Segundo o relatório, apenas um em cada cinco alemães (20%) ainda come carne e salsichas todos os dias. Há um ano, esse número era um em cada quatro (25%) e, em 2015, cerca de um em cada três (34 por cento). Ao mesmo tempo, 22% dos alemães afirmam consumir regularmente substitutos veganos da carne. Com isso, a média alemã está agora abaixo da média da UE.
Estas mudanças nos hábitos alimentares têm consequências significativas para a agricultura, horticultura e pecuária alemãs. A redução no consumo de carne levou a uma reavaliação da produção na indústria da carne, com uma demanda crescente por alternativas à base de plantas, conclui o relatório.

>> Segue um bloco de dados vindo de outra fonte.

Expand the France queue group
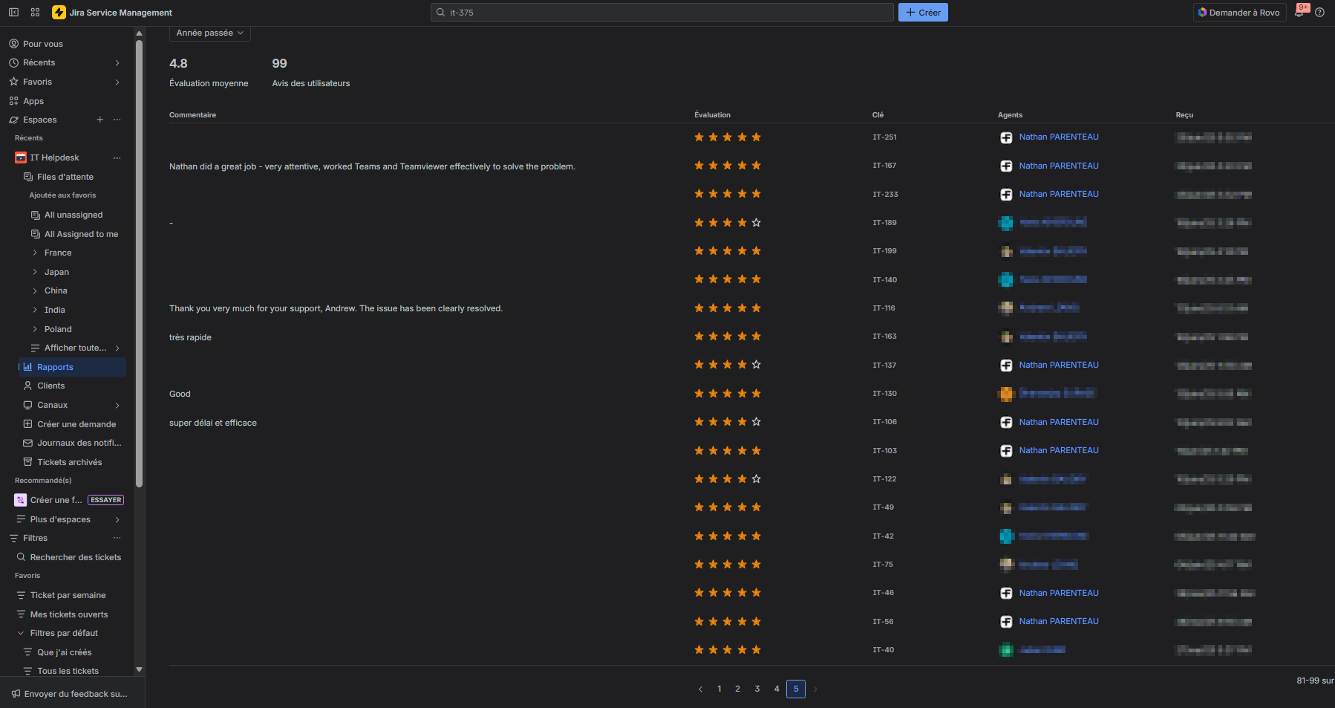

Supermercados e restaurantes alemães respondem a essa tendência oferecendo uma maior variedade de opções sem carne. Nos supermercados Lidl na Alemanha, os substitutos veganos da carne atualmente custam o mesmo que a carne comum. A proporção de veganos é maior (18 por cento) entre os alemães de 14 a 29 anos e menor (5%) entre pessoas com 60 anos ou mais.

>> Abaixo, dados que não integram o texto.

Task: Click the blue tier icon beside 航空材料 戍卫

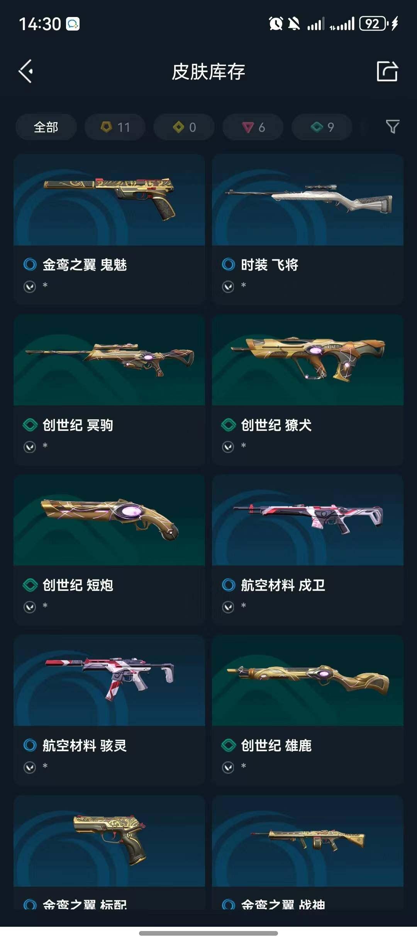Action: (229, 585)
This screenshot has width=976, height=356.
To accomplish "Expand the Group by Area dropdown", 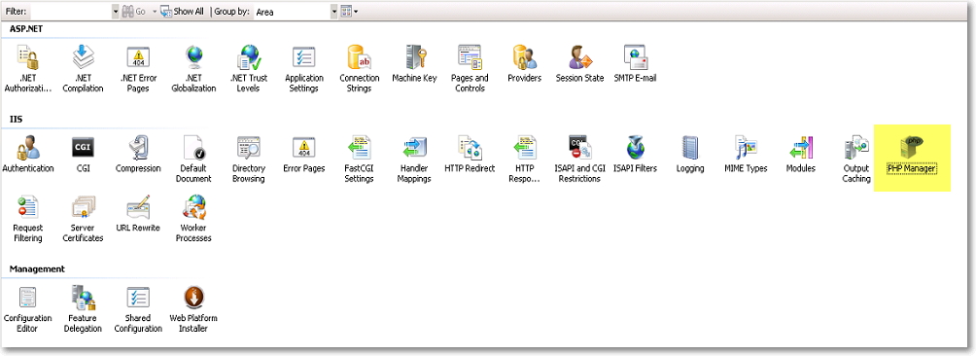I will (x=334, y=12).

A grande maioria dos entrevistados (94 por cento) considera muito importante garantir melhores condições na pecuária, com menos animais nos estábulos. A redução do desperdício de alimentos também é importante para os entrevistados. 92 por cento são a favor de menos desperdício alimentar em residências e empresas.
Para 93 por cento, a obrigatoriedade para que supermercados doem alimentos vencidos gratuitamente é uma solução. Quase o mesmo número de pessoas acredita que, se o alimento foi descartado, mas ainda é comestível, ele possa ser retirado sem punição dos contêineres de lixo dos supermercados.